BIOGRAPHIE – « Au commencement étaient les épices ». Ainsi débute le premier chapitre de cette biographie de Magellan écrite par Stefan Zweig en 1938 !

Écrit par Mimiche

Et, effectivement, dès l’expansion de l’empire romain, les contacts commerciaux avec le Moyen Orient ont permis à Rome d’accéder aux épices de cet Extrême-Orient encore inconnu, mais d’où provenaient déjà ces condiments par l’intermédiaire des commerçants arabes.

Une fringale avait alors progressivement envahi l’Occident au point que ces produits (poivre, camphre, aromates et onguents divers) atteignaient des prix pharaoniques sur les tables des consommateurs pour la plus grande richesse de tous les intermédiaires qui, par mer et par terre, en assuraient le convoyage tout au long d’un périple long et dangereux qui attisait, évidemment, toutes les convoitises.

Et justifiait les tentatives de l’Occident de chercher, et finalement trouver, en contournant la corne de l’Afrique, une voie maritime qui permettrait de s’affranchir de ces intermédiaires gourmands sinon cupides !

C’est dans cette aventure vers l’Inde que le petit pays qu’était le Portugal va se créer un empire, après avoir fait tomber la croyance d’alors selon laquelle l’Afrique aurait touché au pôle et était, de ce fait, incontournable par le sud : la voie maritime découverte par les marins portugais en fournissait le démenti et ouvrait un accès libéré vers les épices de l’Orient.

Pendant ce temps, l’Espagne, avec notamment Christophe Colomb, cherchait une voie par l’Ouest pour contrebalancer celle que le Portugal avait trouvée vers l’Est.

L’inévitable guerre entre les deux monarchies sera opportunément écartée par une intervention papale qui répartira le globe entre l’une et l’autre avec une « ligne de démarcation » tracée arbitrairement au milieu de cet Atlantique, qui n’a pas encore dévoilé tous les secrets géographiques de la future Amérique du Sud.

C’est dans ce contexte politico-commercial que le jeune gentilhomme portugais Fernão de Magelhãn, embarqué dans l’une de ces expéditions portugaises, va contribuer, pour le compte de son roi Manoel, à divers actes de bravoure permettant d’asseoir cette domination portugaise sur cet Orient dont les richesses sont immenses et font tant d’envieux…

Mais, lors du retour de Fernão de Magelhãn au Portugal après des années de bons et loyaux services à sa couronne, le roi Manoel, encouragé en cela par tous ceux que le caractère rugueux de l’encore jeune explorateur-navigateur-soldat indispose autant que par la jalousie qu’il provoque, n’aura aucune reconnaissance pour les actes héroïques et de fidélité de ce dernier, refusant de porter foi et crédits au projet ambitieux de « faire le tour de la terre en allant de l’Est vers l’Ouest ». Jusqu’à le libérer de toute obligation envers la couronne du Portugal.
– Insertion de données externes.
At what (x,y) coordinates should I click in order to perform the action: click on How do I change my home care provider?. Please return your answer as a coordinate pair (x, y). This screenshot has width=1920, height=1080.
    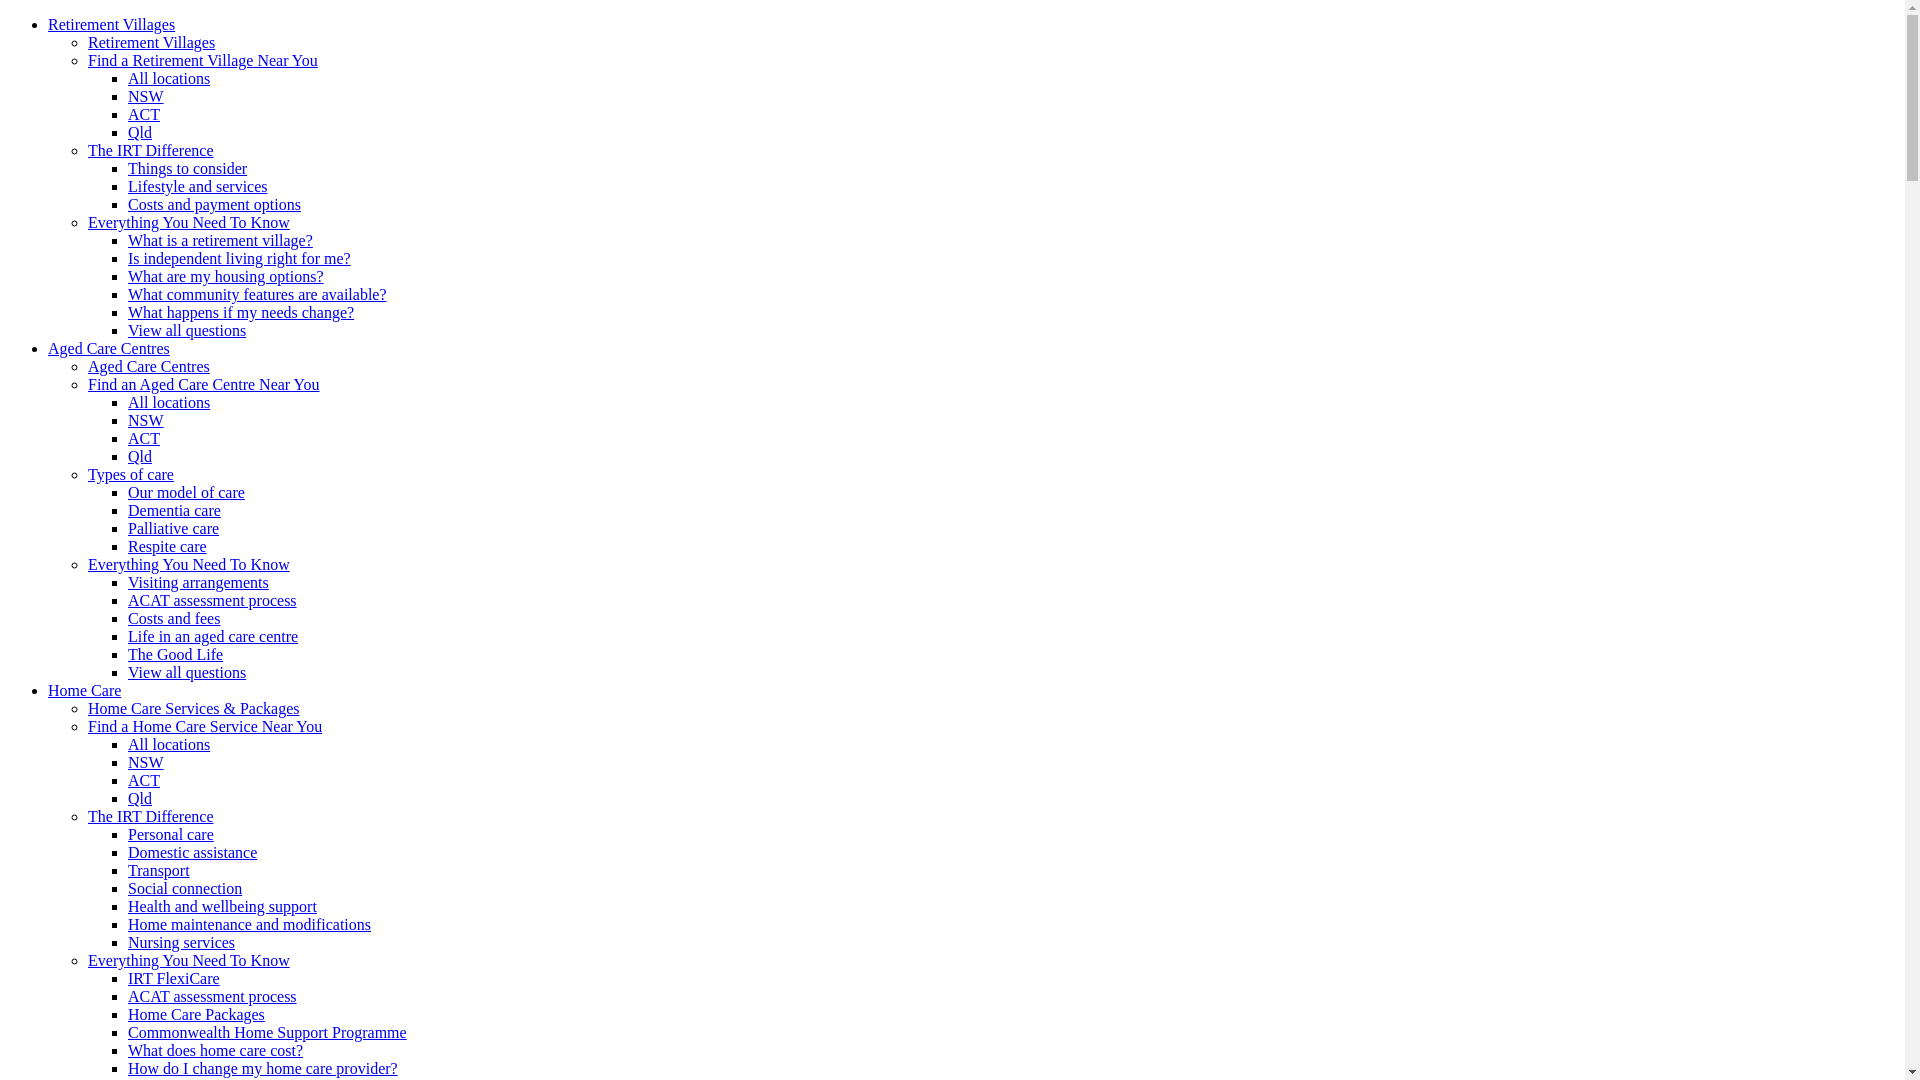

Et ainsi de lui laisser toute liberté pour proposer ses services à la couronne d’Espagne dont le roi Carlos Ier, futur Charles Quint, verra tout l’intérêt dans la course aux épices et aux comptoirs des Moluques !

Le 10 août 1519, celui que le futur reconnaîtra sous le nom de Magellan quitte Séville à la tête d’une petite flotte de 5 navires rafistolés (le Santiago, le San Antonio, le Conception, le Victoria qui seul reviendra à son point de départ, le Trinidad vaisseau amiral) pour un périple invraisemblable, et incroyable pour l’époque, dont il ne verra pourtant pas l’aboutissement victorieux même si, de fait, il aura réellement et entièrement effectué un tour du monde.

[ Premières pages ] Stefan Zweig – Magellan 

Magnifique biographie que celle-là ! Certes romancée puisque, de l’aveu même de l’auteur, trop de documents ont été perdus (probablement détruits, volontairement ou pas) pour que l’histoire n’ait pas nécessité quelque imagination fertile entre les quelques certitudes fournies par les Archives.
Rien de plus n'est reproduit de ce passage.